Thomas Cook Takeaways

For credit default swap (CDS) protection buyers with protection on Thomas Cook Group Plc,  a U.K. scheme of arrangement paving the way for a £1.6 billion debt-to-equity exchange imposed on all debt holders coupled with a Chapter 15 filing in the U.S. was insufficient to constitute a bankruptcy credit event. However, an automatic acceleration provision in an indenture triggered just before the roll date saved the day. Allaying some of the concerns following determination in Windstream in 2017, the DC engaged in an analysis of the automatic acceleration provision and made an interpretation of the indenture based on settled principles of contractual interpretation. Thomas Cook therefore not only adds to the ever-filling vault of complicated credit events, but also reiterates that the DC will engage in some reasonable amount of debt documentation interpretation.


Net-Short Lender Activism

Following the case of Windstream, the credit markets have been adapting to the risk of net-short lenders taking adverse actions against a borrower/issuer to favor their short positions. Windstream, however, appears to be a unique case study and, as has been highlighted by some market experts, the perception of “creditor sabotage” is misplaced and largely a consequence of partisan hyperbole. Nonetheless, credit documentation addressing net-short lenders has made it to market in a number of forms.
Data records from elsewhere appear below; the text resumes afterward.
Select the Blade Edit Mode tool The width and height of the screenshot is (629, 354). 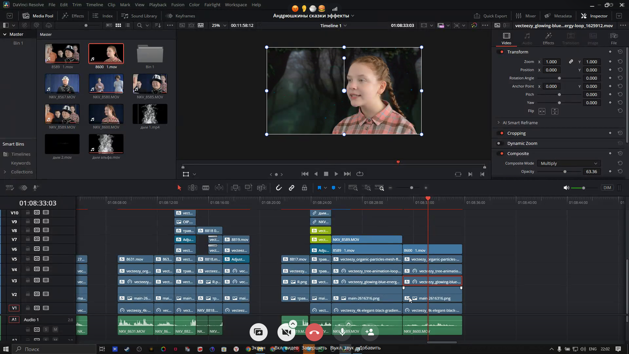[206, 188]
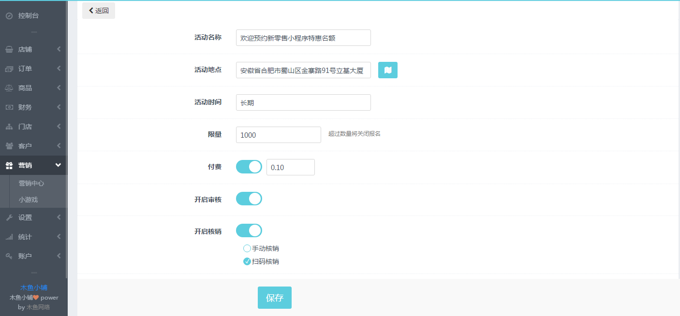680x316 pixels.
Task: Click the scales icon for 商品
Action: 9,88
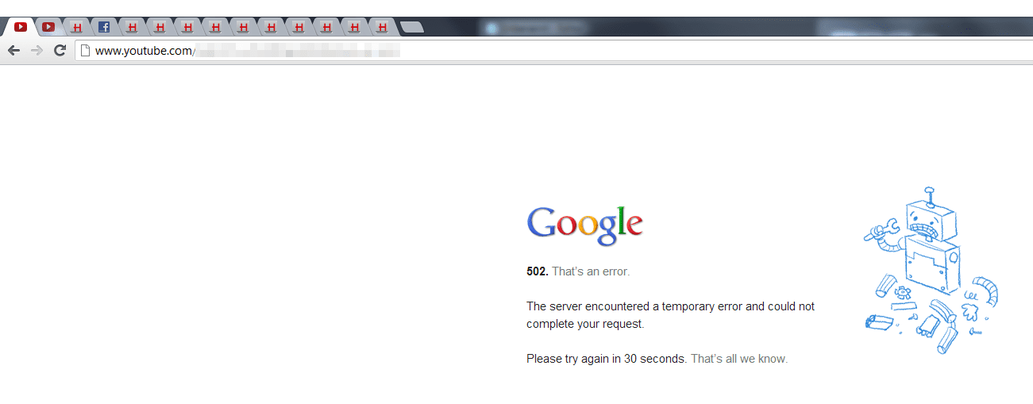Click the Google logo on error page
The width and height of the screenshot is (1033, 404).
[x=585, y=225]
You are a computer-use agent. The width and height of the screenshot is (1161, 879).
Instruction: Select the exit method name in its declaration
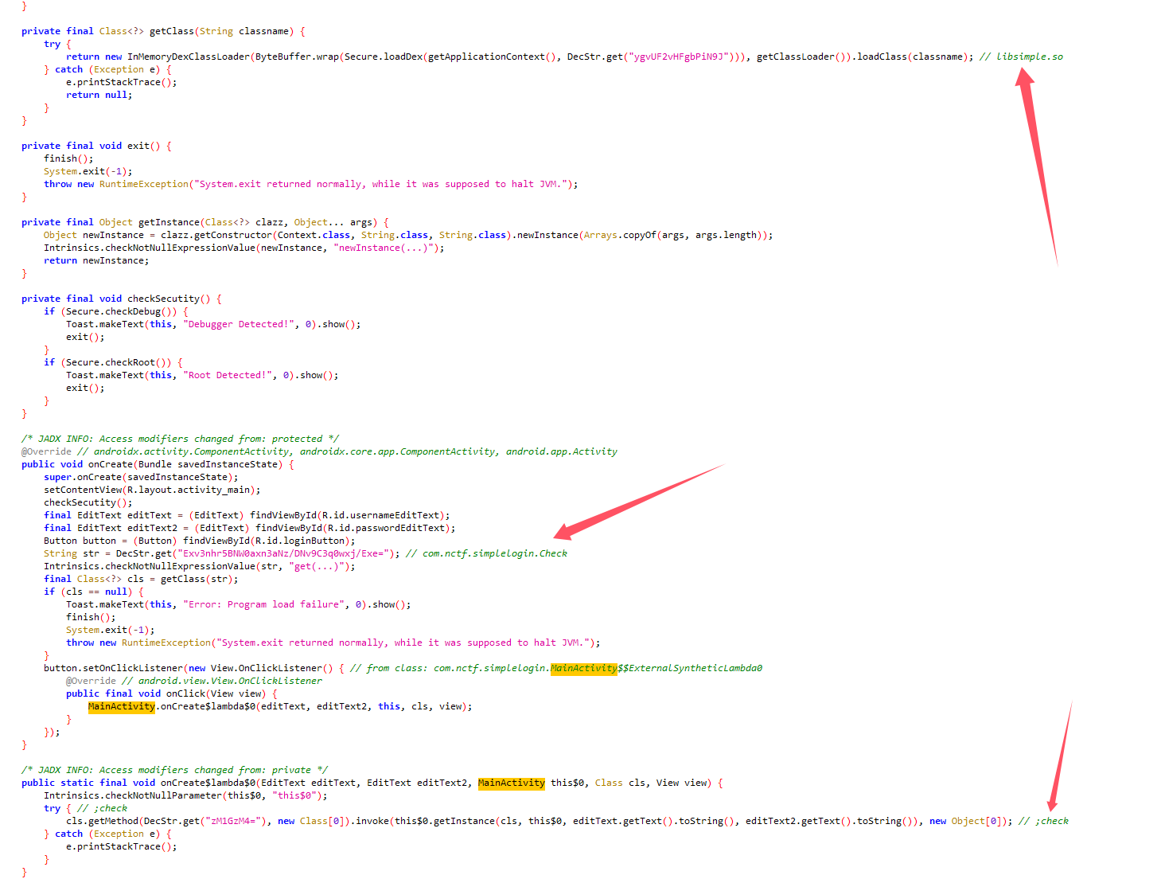coord(138,146)
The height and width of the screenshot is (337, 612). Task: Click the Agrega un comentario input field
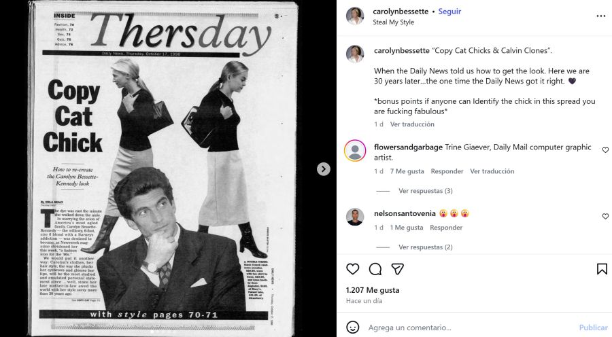469,327
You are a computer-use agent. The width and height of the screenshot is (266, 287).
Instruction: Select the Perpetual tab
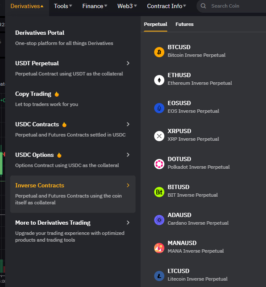[155, 24]
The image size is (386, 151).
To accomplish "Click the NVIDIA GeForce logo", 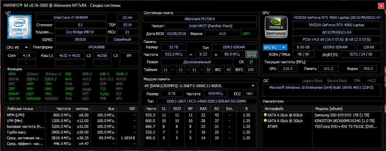I will click(x=276, y=27).
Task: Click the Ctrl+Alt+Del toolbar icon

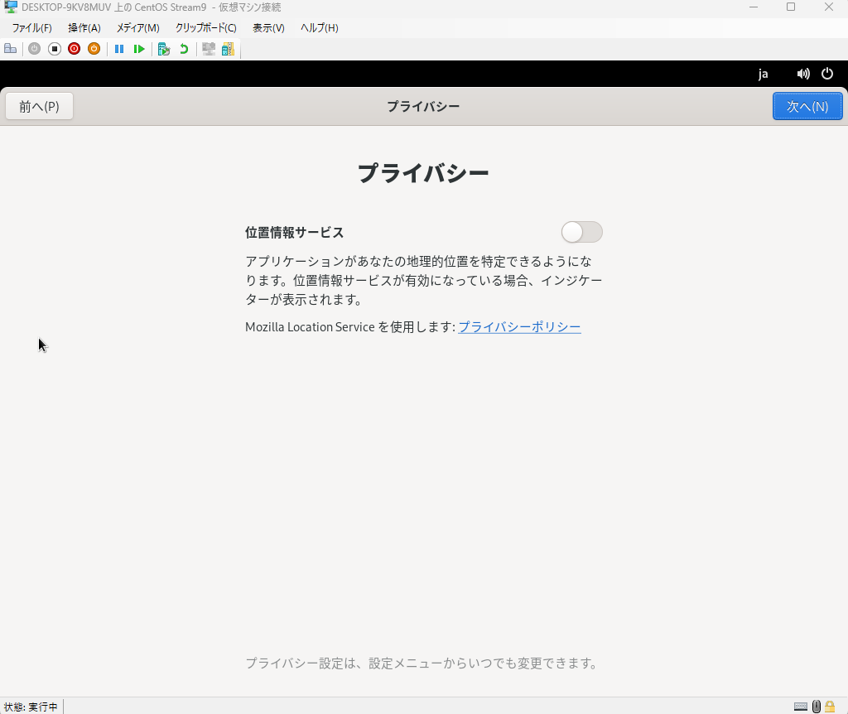Action: pyautogui.click(x=10, y=49)
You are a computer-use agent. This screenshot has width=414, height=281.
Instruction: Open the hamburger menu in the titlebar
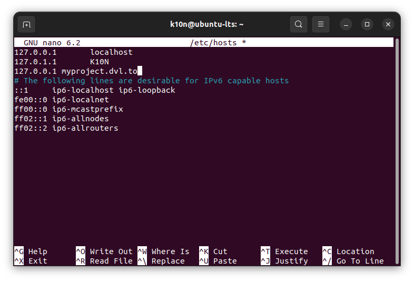(320, 24)
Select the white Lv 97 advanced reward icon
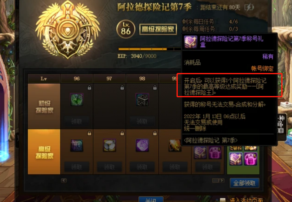 tap(110, 145)
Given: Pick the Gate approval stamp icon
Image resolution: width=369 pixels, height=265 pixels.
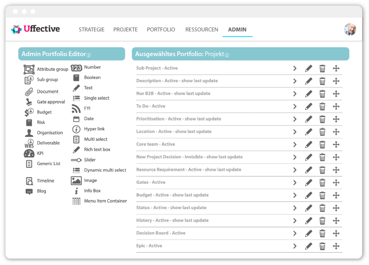Looking at the screenshot, I should coord(29,102).
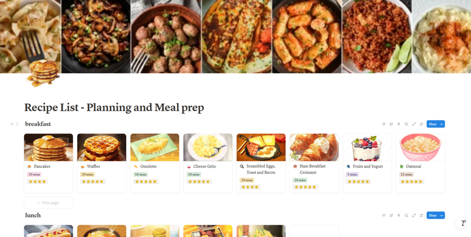The width and height of the screenshot is (471, 237).
Task: Search the lunch database
Action: click(x=406, y=215)
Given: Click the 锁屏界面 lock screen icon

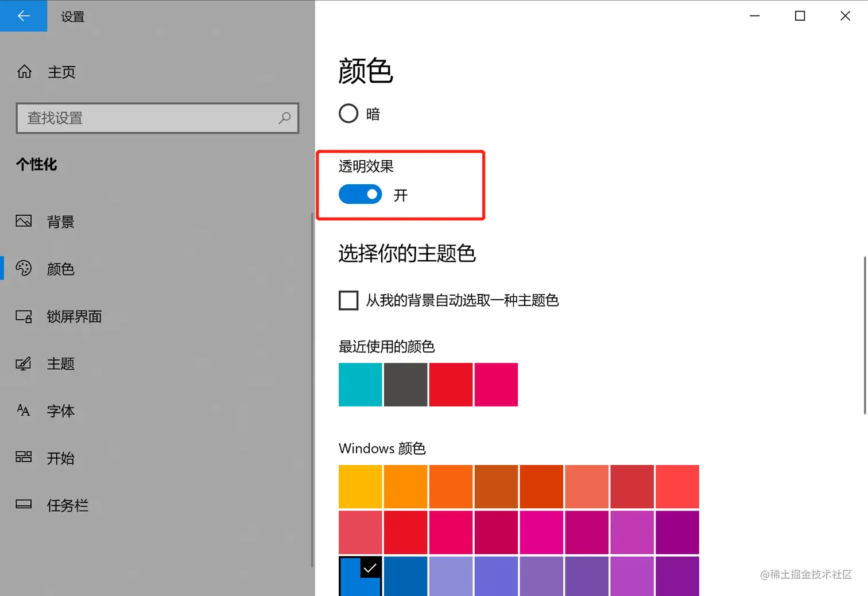Looking at the screenshot, I should [24, 316].
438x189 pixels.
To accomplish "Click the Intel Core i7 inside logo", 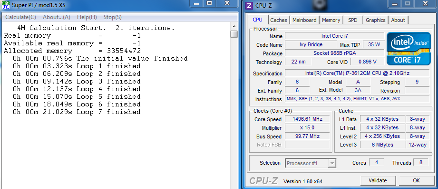I will (409, 49).
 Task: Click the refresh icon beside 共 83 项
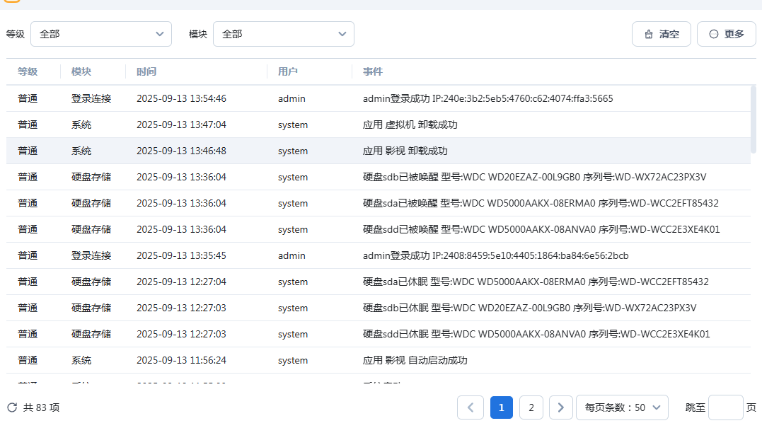(12, 407)
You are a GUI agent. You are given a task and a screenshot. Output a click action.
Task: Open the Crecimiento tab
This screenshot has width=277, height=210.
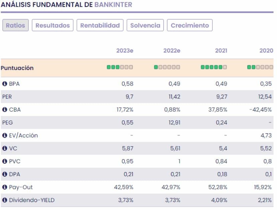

Such rapid adoption of updated documentation indicates that credit markets can be very reactive to perceived threats and, predictably, there are evident flaws in the provisions that have found their way to market thus far.


Credit Derivatives Definitions Updated

In order to address the proliferation of so-called narrowly-tailored credit events, ISDA has issued updates to the 2014 Credit Derivatives Definitions. The new credit deterioration requirement injects significant subjectivity into a previously objective determinations process and will likely have some value implications for outstanding CDS trades and the possible liquidity implications of non-adherence. Nevertheless, the changes have been widely adopted with 1,298 parties adhering to the protocol; however, a short additional adherence period is expected to be opened immediately prior to the effective date to sweep up non-adhering parties. The changes become effective on Jan. 27, 2020.


CDS Is Critical for Cash Market Liquidity

As opportunistic CDS strategies have proliferated over the past few years, many have taken aim at the CDS market. Some commentators view the market as a casino, with few market participants, each equally incentivized to be the smartest person in the room. However, what many fail to realize is that the CDS market is far larger, far more diverse and far more critical to a liquid debt market than it is given credit for. Moreover, participation in the CDS market has been relatively stable, notwithstanding recent developments. As ISDA has noted in its market study, CDS trade volume has ticked up since multiyear lows in the first part of 2018 and, as a similar CFTC market study noted, the reduction in notional amounts over time is also concentrated in the interdealer market, and thus not reflecting a diminution in the amount of CDS being traded by end users.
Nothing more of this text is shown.